Exercise material >>

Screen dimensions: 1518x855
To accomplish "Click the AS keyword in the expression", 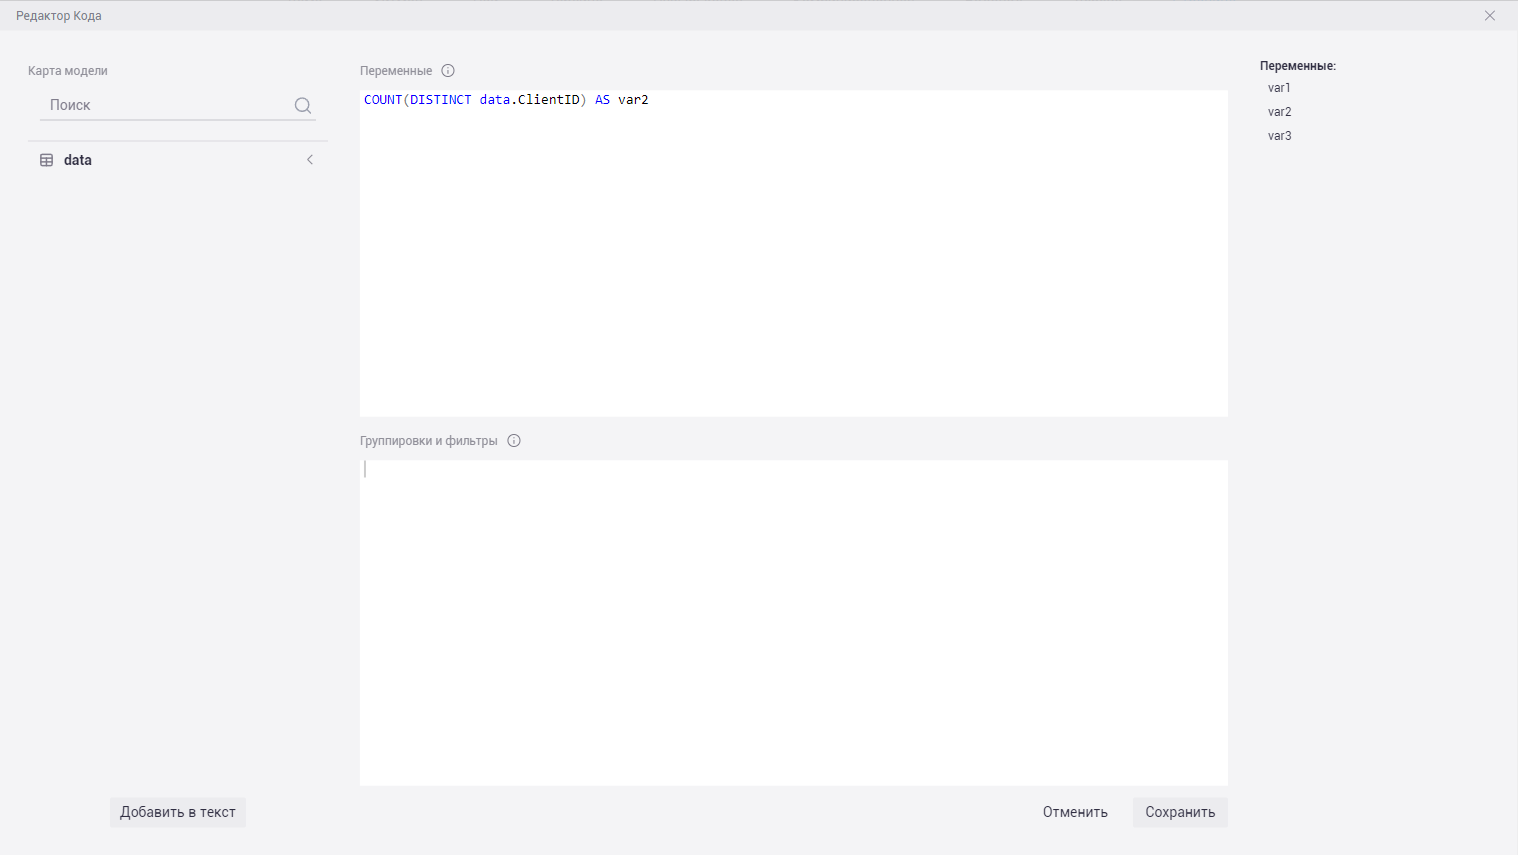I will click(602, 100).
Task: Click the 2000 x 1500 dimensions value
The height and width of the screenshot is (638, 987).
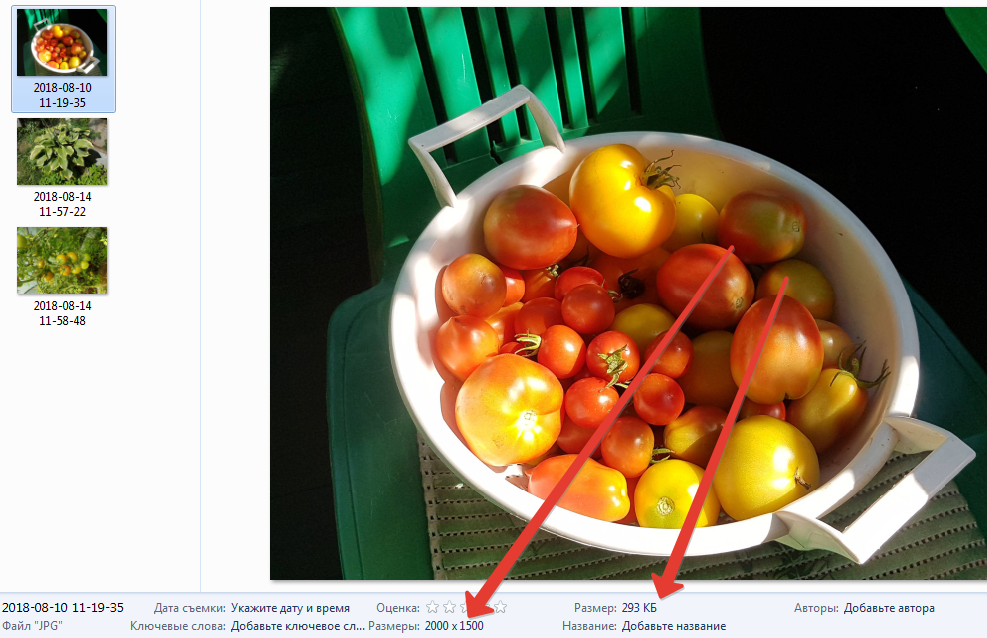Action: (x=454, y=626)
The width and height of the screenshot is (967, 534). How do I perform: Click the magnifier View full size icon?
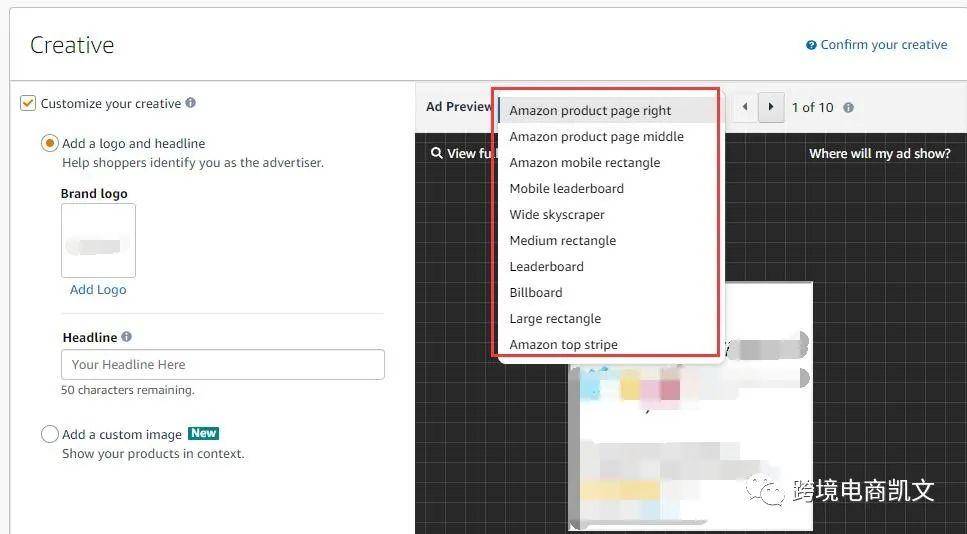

Stated task >>
Please duplicate the lines of the material from the one containing "Task: Click the 2000 x 1500 dimensions value" through the end of the material, inclusive, leaving out the pictures.

Solution >>
Task: Click the 2000 x 1500 dimensions value
The height and width of the screenshot is (638, 987).
Action: (x=454, y=626)
The width and height of the screenshot is (967, 534). How do I perform: Click the magnifier View full size icon?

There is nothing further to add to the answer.